As more people receive COVID-19 vaccinations, and pressure grows to reopen the economy, many experts believe it’s only a matter of time before some kind of vaccine passport becomes available – a means to verify vaccination status. But would you be required to carry one? Will government rules or business practices force you to prove you’ve had your shot? And how will those who haven’t been vaccinated be affected?
Maryn McKenna is a contributor to Wired Magazine and a senior fellow at Emory University’s Center for the Study of Human Health. She told Texas Standard that what are often called “vaccine passports” are actually documents or codes provided by a smartphone app that show whether a person has been fully vaccinated, or has acquired immunity to COVID-19 after recovering from the disease. They’re already in use by several countries, and in the U.S., too, though American versions have not been created or mandated by the government.
“You actually can go to an event in New York State right now and show your QR code like that,” McKenna said.
Walmart pharmacies offer QR code-based proof of vaccine status.

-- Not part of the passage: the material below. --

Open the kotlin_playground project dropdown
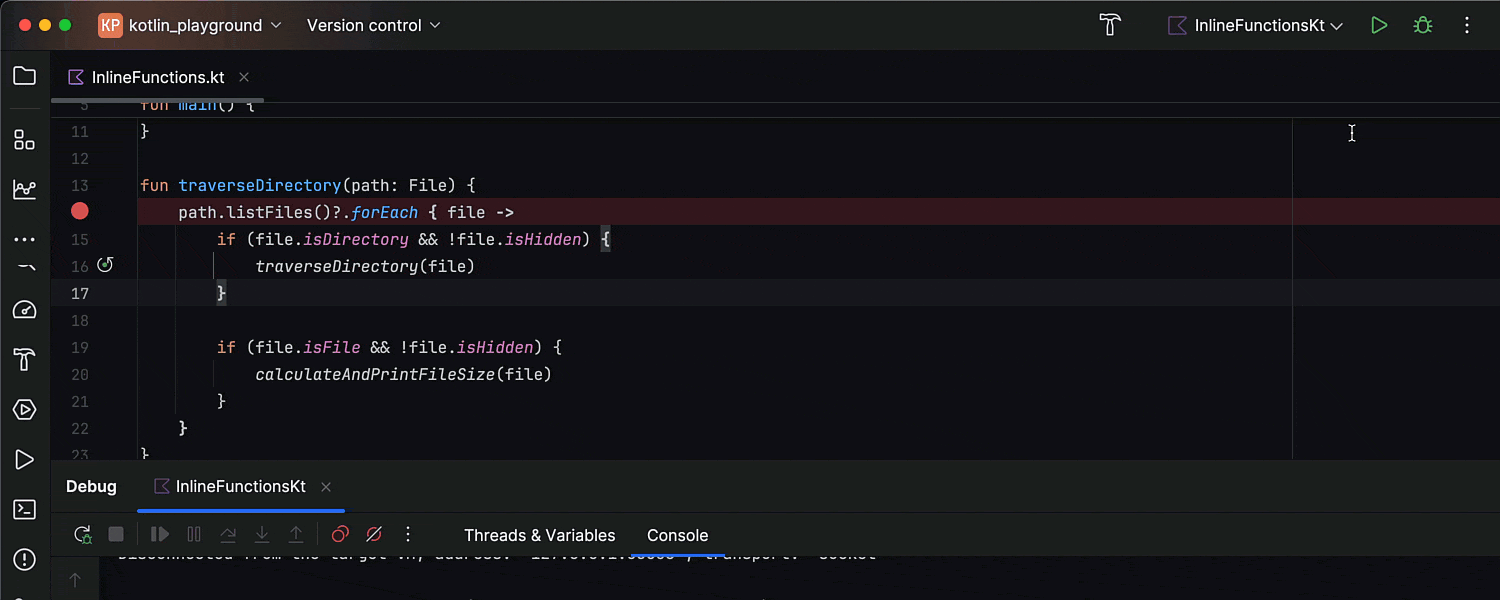1500x600 pixels. point(190,25)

Highlights from this segment:
– The Biden administration does not plan to issue national vaccine passports, bot has asked the Department of Health and Human Services to develop standards for private entities.
– Israel has been using a passport for about a month. The program’s success may have to do with the nation’s high vaccination rate.
– If vaccine verification documents are used to allow freer travel, experts worry that poor countries, where vaccine rates are low, will be at a continued disadvantage in economic participation.